Command Line Execution

run_pipeline.py provides a command line wrapper around the metadata extraction pipeline, and allows for a directory map images to be processed serially.

To run from the repository root directory:

export GOOGLE_APPLICATION_CREDENTIALS=/path/to/google_api_credentials.json
export OPENAI_API_KEY=<OPEN API KEY>

python3 -m pipelines.metadata_extraction.run_pipeline \
    --input /image/input/dir \
    --output /model/output/dir \
    --workdir /pipeline/working/dir (default is tmp/lara/workdir) \
    --model /path/to/segmentation/model/weights \
    --llm gpt-4o (gpt model string - see OpenAI model page for options) \
    --cdr_schema (if set, pipeline will also output CDR schema JSON objects) \
    --no_gpu (if set, pipeline will force CPU-only processing)
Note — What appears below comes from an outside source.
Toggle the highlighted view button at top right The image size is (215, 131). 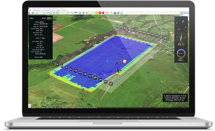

Note that when the segmentation model parameter can point to a folder in the local file system, or to a resource on an S3-compatible endpoint. The folder/resource must contain the following files:

  • config.yaml
  • config.json
  • model_final.pth

In the S3 case, the AWS_ACCESS_KEY_ID and AWS_SECRET_ACCESS_KEY environment variables must be set accordingly. The model weights an configuration files will be fetched from the S3 endpoint and cached.

REST Service

run_server.py provides the pipeline as a REST service with the following endpoints:

  • POST: /api/process_image - Sends an image (as binary file buffer) to the metadata extraction pipeline for analysis. Results are JSON string.
  • GET /healthcheck - Healthcheck endpoint

The server can also be configured to run with a request queue, using RabbitMQ, if the rest flag is not set.

To start the server:

export GOOGLE_APPLICATION_CREDENTIALS=/path/to/google_api_credentials.json
export OPENAI_API_KEY=<OPEN API KEY>

python3 -m pipelines.metadata_extraction.run_server \
    --workdir /pipeline/working/dir (default is tmp/lara/workdir) \
    --model /path/to/segmentation/model/weights \
    --llm gpt-4o (which gpt model version to use) \
    --rest (if set, run the server in REST mode, instead of resquest-queue mode)
    --cdr_schema (if set, pipeline will also output CDR schema JSON objects) \
    --no_gpu (if set, pipeline will force CPU-only processing) \
    --imagedir /pipeline/images/working/dir (only needed for request-queue mode) \
    --rabbit_host (rabbitmq host; only needed for request-queue mode)

Dockerized deployment

The deploy/build.sh script can be used to build the server above into a Docker image. Once built, the server can be started as a container:

cd deploy

export GOOGLE_APPLICATION_CREDENTIALS=/credentials/google_api_credentials.json
export OPENAI_API_KEY=<OPEN API KEY>

./run.sh /pipeline/working/dir /pipeline/image/dir

Alternatively, a Makefile is available to handle the building and deploying the various LARA pipeline containers.